In those early years of encryption, the relationship between scrambled programmers and manufacturers, retailers and owners of home dishes reminded you of the range wars in the Old West. We’re talking blood feuds here. In their view, these people who built and sold dishes had good reason to be angry. In one fell swoop they’d seen their business go down the tubes. Granted, in those early years, a lot of channels were still unscrambled which left people who owned dishes with a lot of stuff to watch. But few people were willing to fork out thousands of dollars for TVRO hardware when they were hearing that, as encryption expanded, the only cable programming that eventually might be left to them was The Weather Channel…maybe.
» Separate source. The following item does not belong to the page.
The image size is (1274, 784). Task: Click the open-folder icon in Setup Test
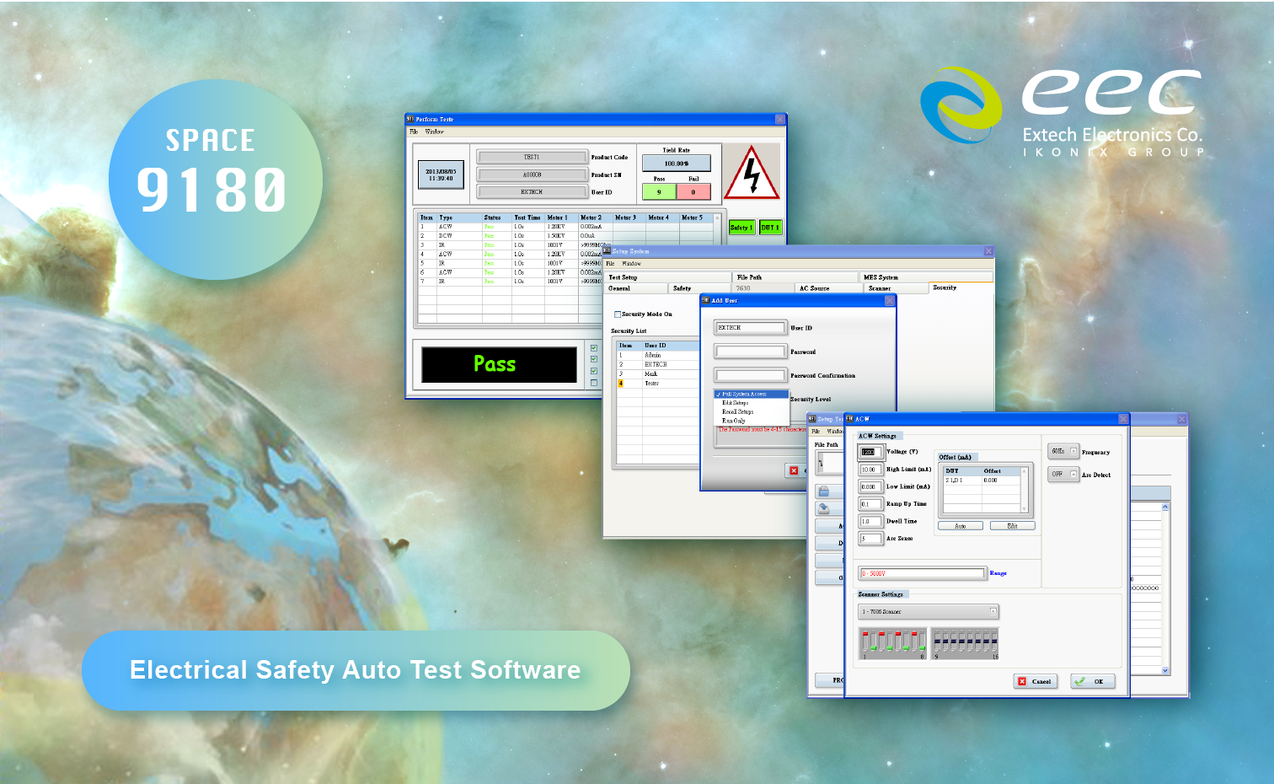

It also didn’t help that in those early years the only people who were actually selling programming to dish owners were the programmers themselves. The prices they were offering to dish owners weren’t that different from what cable systems were charging (and without the 60/40 split that was the average in cable retail, almost every dime programmers got from dish owners was pure profit). What a lot of dish people saw was Big Bad Business take something free away, then turning around and to sell it back to them at a hefty price (well, hefty when compared to free).
For their part, programmers were reluctant to allow third party retailers to sell their service. They didn’t see any practical reason to pay someone else to sell what they could sell themselves.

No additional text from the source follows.